** START PROVIDED DATA **
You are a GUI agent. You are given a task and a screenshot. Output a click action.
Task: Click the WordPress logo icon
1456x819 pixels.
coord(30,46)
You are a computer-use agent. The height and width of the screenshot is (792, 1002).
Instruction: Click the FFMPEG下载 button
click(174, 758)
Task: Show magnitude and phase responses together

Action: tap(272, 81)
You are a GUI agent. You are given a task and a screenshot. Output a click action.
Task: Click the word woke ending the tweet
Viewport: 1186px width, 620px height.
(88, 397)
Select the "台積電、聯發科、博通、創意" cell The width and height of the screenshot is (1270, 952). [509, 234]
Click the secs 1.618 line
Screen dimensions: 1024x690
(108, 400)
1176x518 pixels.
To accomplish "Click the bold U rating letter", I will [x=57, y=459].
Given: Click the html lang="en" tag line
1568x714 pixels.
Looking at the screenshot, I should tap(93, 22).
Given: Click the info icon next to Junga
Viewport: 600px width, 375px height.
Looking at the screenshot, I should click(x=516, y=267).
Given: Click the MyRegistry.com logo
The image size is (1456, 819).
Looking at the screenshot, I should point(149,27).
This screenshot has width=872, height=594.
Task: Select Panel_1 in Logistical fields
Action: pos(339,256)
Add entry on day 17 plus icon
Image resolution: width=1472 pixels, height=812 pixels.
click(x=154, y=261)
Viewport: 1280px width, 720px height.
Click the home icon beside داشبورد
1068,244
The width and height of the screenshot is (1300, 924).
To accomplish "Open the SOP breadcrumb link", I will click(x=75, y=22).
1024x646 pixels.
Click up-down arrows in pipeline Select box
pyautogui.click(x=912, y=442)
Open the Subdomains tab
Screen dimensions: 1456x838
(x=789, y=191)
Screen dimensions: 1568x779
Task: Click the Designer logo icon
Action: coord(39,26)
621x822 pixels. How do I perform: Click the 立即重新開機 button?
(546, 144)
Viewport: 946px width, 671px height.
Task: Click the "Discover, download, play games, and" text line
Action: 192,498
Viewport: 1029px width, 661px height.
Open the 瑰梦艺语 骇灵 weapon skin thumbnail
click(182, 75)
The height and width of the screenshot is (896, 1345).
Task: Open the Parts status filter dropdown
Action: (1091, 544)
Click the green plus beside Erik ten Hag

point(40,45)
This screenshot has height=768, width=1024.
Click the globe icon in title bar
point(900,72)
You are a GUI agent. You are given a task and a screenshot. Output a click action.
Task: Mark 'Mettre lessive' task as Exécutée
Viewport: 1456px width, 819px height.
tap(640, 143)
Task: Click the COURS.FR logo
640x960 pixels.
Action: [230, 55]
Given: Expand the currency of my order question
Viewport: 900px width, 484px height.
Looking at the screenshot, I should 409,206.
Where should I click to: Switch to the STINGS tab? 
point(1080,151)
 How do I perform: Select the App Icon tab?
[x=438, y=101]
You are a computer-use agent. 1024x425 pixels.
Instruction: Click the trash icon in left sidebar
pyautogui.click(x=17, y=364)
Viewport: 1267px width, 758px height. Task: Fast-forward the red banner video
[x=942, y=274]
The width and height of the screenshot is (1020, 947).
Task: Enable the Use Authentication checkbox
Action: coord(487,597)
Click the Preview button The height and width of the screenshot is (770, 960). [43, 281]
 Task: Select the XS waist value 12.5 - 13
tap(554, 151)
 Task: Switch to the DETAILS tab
** END PROVIDED DATA **
TASK
Reproduce verbatim the stretch of the listing from the line containing "Viewport: 1029px width, 661px height." through the line containing "pyautogui.click(x=17, y=364)", both included, and nothing else.

ANSWER
Viewport: 1029px width, 661px height.
Open the 瑰梦艺语 骇灵 weapon skin thumbnail
click(182, 75)
The height and width of the screenshot is (896, 1345).
Task: Open the Parts status filter dropdown
Action: (1091, 544)
Click the green plus beside Erik ten Hag

point(40,45)
This screenshot has height=768, width=1024.
Click the globe icon in title bar
point(900,72)
You are a GUI agent. You are given a task and a screenshot. Output a click action.
Task: Mark 'Mettre lessive' task as Exécutée
Viewport: 1456px width, 819px height.
tap(640, 143)
Task: Click the COURS.FR logo
640x960 pixels.
Action: [230, 55]
Given: Expand the currency of my order question
Viewport: 900px width, 484px height.
Looking at the screenshot, I should 409,206.
Where should I click to: Switch to the STINGS tab? 
point(1080,151)
 How do I perform: Select the App Icon tab?
[x=438, y=101]
You are a computer-use agent. 1024x425 pixels.
Instruction: Click the trash icon in left sidebar
pyautogui.click(x=17, y=364)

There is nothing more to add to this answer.